Brief: Copy the records below line for line, leaving out the pictures.

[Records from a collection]
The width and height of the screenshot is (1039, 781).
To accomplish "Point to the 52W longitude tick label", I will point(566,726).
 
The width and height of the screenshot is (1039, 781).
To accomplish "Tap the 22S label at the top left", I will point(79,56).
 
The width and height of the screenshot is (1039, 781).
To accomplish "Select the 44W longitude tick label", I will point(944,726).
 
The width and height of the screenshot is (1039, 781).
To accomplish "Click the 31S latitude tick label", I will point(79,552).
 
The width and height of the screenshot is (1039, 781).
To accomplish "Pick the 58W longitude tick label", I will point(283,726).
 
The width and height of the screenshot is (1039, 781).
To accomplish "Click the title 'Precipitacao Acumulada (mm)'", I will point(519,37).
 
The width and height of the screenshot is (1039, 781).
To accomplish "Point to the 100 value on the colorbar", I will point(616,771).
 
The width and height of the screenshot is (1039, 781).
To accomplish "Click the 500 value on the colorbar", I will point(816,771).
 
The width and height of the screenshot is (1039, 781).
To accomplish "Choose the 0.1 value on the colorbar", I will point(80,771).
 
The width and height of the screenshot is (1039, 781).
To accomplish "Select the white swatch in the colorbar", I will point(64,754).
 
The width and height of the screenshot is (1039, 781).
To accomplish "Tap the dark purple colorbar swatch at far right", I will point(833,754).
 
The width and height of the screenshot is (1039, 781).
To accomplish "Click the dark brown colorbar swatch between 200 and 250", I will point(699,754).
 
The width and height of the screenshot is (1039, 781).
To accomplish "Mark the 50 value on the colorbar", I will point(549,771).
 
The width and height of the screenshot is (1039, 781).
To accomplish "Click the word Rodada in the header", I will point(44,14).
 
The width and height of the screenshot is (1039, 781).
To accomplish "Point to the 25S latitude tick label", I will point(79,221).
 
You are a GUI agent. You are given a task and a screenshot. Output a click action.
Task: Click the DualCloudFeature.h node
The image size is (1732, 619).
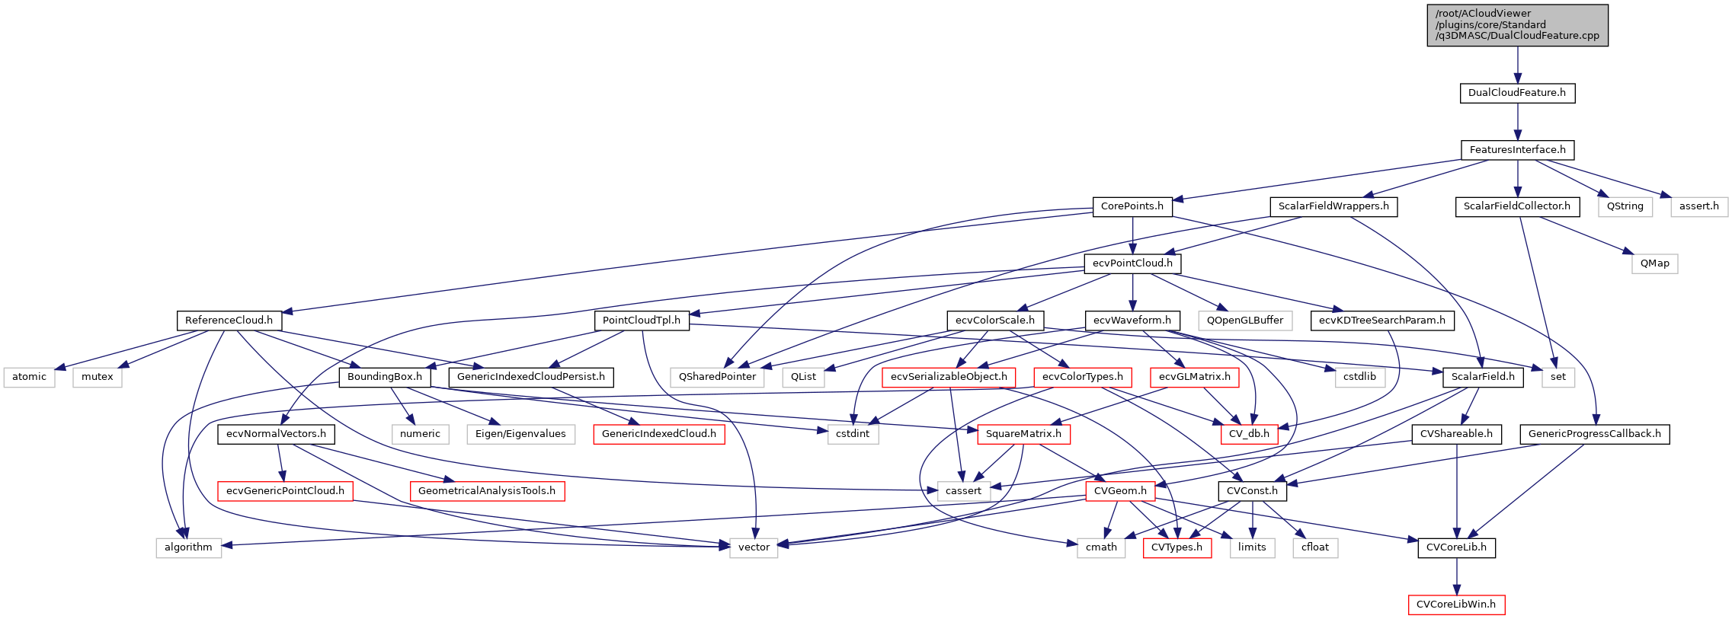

Solution to this task:
The width and height of the screenshot is (1039, 781).
To accomplish "Point to the 52W longitude tick label", I will point(566,726).
 
The width and height of the screenshot is (1039, 781).
To accomplish "Tap the 22S label at the top left", I will point(79,56).
 
The width and height of the screenshot is (1039, 781).
To accomplish "Select the 44W longitude tick label", I will point(944,726).
 
The width and height of the screenshot is (1039, 781).
To accomplish "Click the 31S latitude tick label", I will point(79,552).
 
The width and height of the screenshot is (1039, 781).
To accomplish "Pick the 58W longitude tick label", I will point(283,726).
 
The width and height of the screenshot is (1039, 781).
To accomplish "Click the title 'Precipitacao Acumulada (mm)'", I will point(519,37).
 
The width and height of the screenshot is (1039, 781).
To accomplish "Point to the 100 value on the colorbar", I will point(616,771).
 
The width and height of the screenshot is (1039, 781).
To accomplish "Click the 500 value on the colorbar", I will point(816,771).
 
The width and height of the screenshot is (1039, 781).
To accomplish "Choose the 0.1 value on the colorbar", I will point(80,771).
 
The width and height of the screenshot is (1039, 781).
To accomplish "Select the white swatch in the colorbar", I will point(64,754).
 
The width and height of the screenshot is (1039, 781).
To accomplish "Tap the dark purple colorbar swatch at far right", I will point(833,754).
 
The width and height of the screenshot is (1039, 781).
To accomplish "Click the dark brown colorbar swatch between 200 and 250", I will point(699,754).
 
The width and height of the screenshot is (1039, 781).
To accomplish "Mark the 50 value on the colorbar", I will point(549,771).
 
The width and height of the screenshot is (1039, 781).
To accomplish "Click the word Rodada in the header", I will point(44,14).
 
The width and height of the screenshot is (1039, 781).
To accomplish "Point to the 25S latitude tick label", I will point(79,221).
 
You are a GUI agent. You are given a task and a screenshot. Output a click action.
Task: Click the DualCloudFeature.h node
The image size is (1732, 619).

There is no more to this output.